Wednesday 11 April 2012

Rhetoric after breakfast

inspirational - it's great to be inspirational and all sorts of people can be it. You have to be enthusiastic, creative and philosophical. I 'aspire' to be 'inspirational' and sometimes make it. People have pointed out, however, the word is supposed to be 'inspiring' but 'inspiring' doesn't last as long as 'inspirational' so it's not so 'inspirational'. I've forgotten why it's supposed to be 'inspiring'. If it's 'inspiring' it should, presumably, help you to breathe in, while if it's 'inspirational' it should, presumably help you get inspiration or a big blast of breathed in air.

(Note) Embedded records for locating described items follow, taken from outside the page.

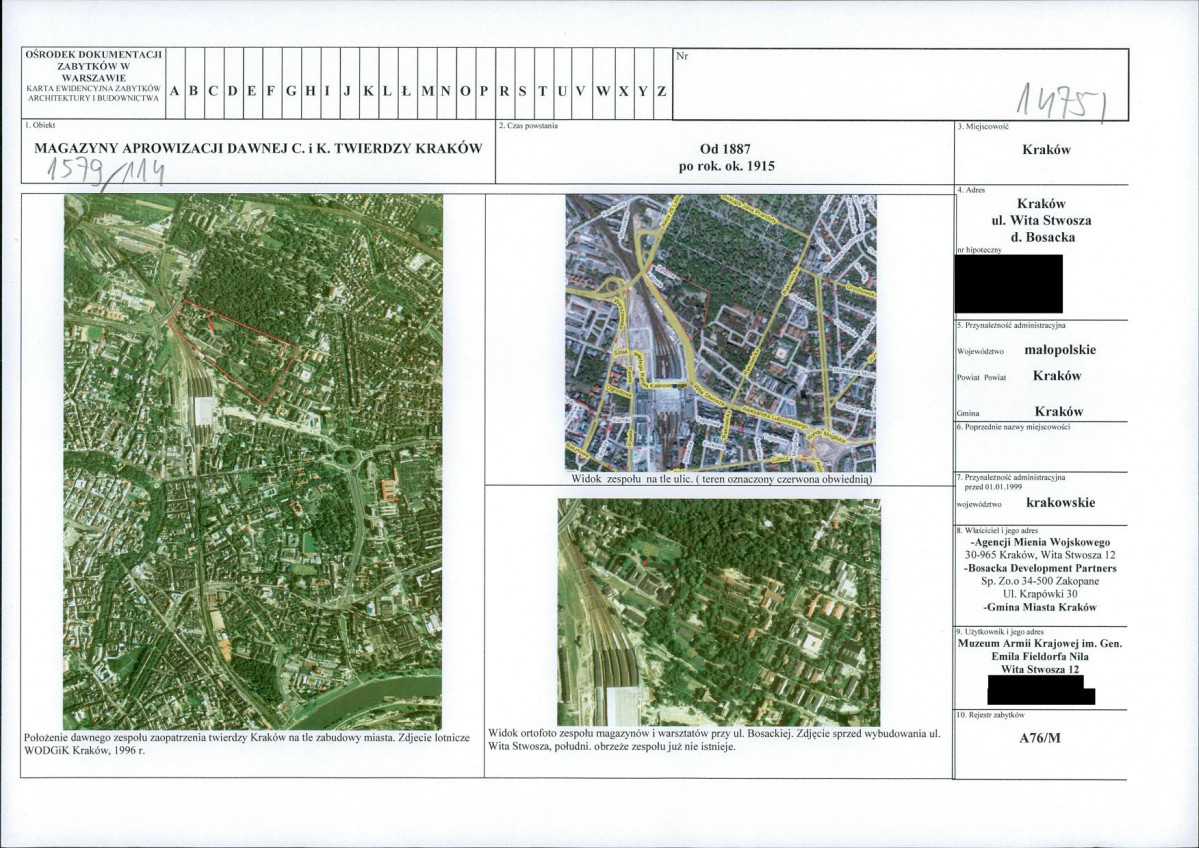
Task: Click the letter Z index box
Action: pos(662,91)
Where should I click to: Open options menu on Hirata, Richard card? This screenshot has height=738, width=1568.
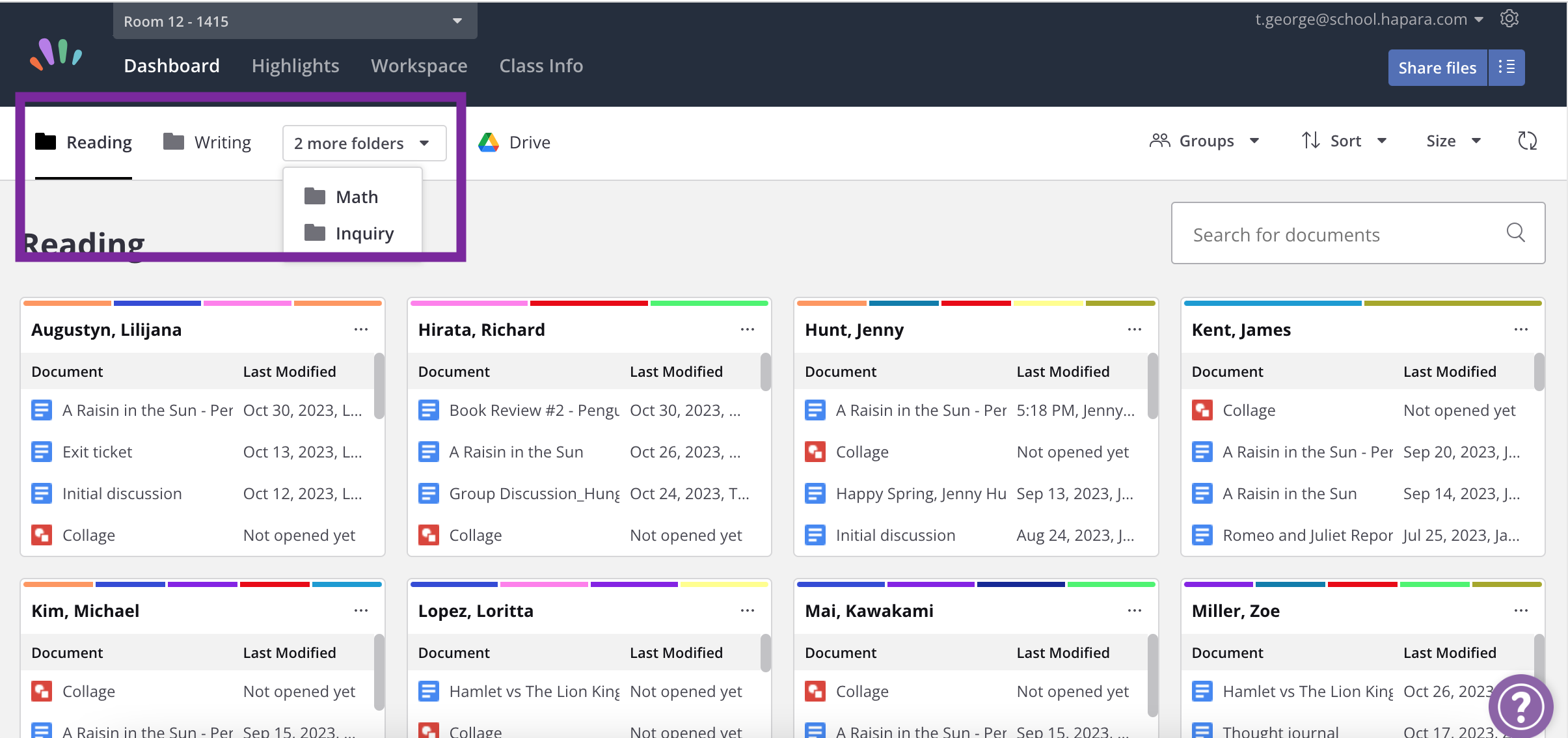tap(746, 329)
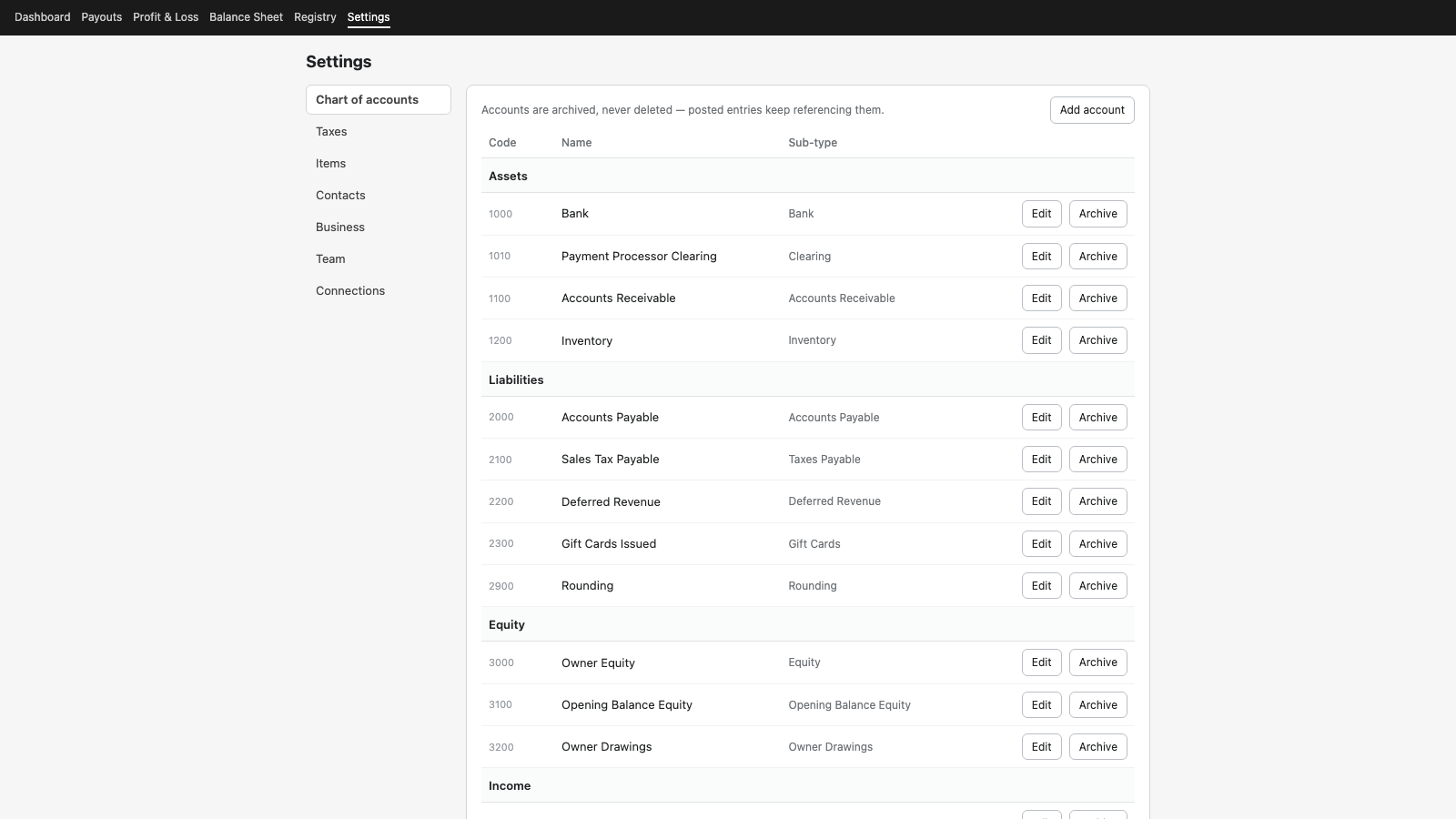Screen dimensions: 1456x819
Task: Edit the Owner Equity account
Action: [x=1042, y=662]
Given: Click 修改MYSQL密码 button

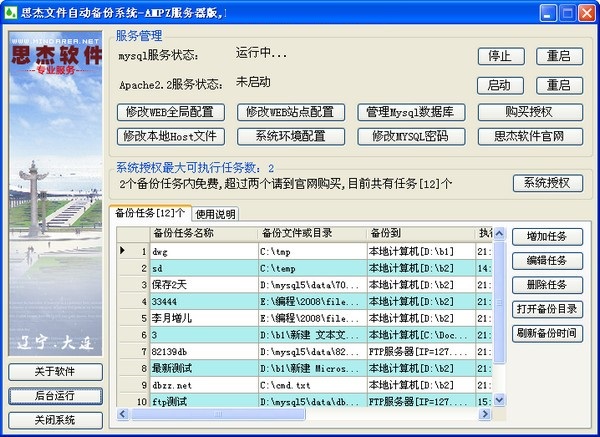Looking at the screenshot, I should coord(411,135).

feedback, comeback and come back to me on that one, and I'll get back to you one that one - interesting cluster of feeds, comes and gets here. They're all related but slightly different. 'Give me feedback' or 'I'll give you feedback' sounds like good busywork stuff, whereas 'I'll get back to you on that one' is good delaying tactics. It probably means that you've 'kicked it into touch' (Rugby term). I rather like 'feedback' because it reminds me that it's what human beings do with each other all the time even when we don't know we're doing it, nodding, looking, gesturing, reacting etc and we then respond to the feedback in some kind of endless loop of reflexivity. (I think I'll copyright that phrase now that I've written it: 'endless loop of reflexivity').

left field - this is a baseball term like 'step up to the plate' which is what we all do nowadays. 'Left field' means that it's a bit heterodox, a bit of a surprise intervention. It can be used to dampen down divergent thinking or to praise it. It can be related to off the wall which seems to mean a bit crazy as well as being a bit 'left field'. Interesting that these descriptions are all about place. Left field off the wall is probably 'far out' (sixties hippy term that seems to have died along with 'come over to my pad'.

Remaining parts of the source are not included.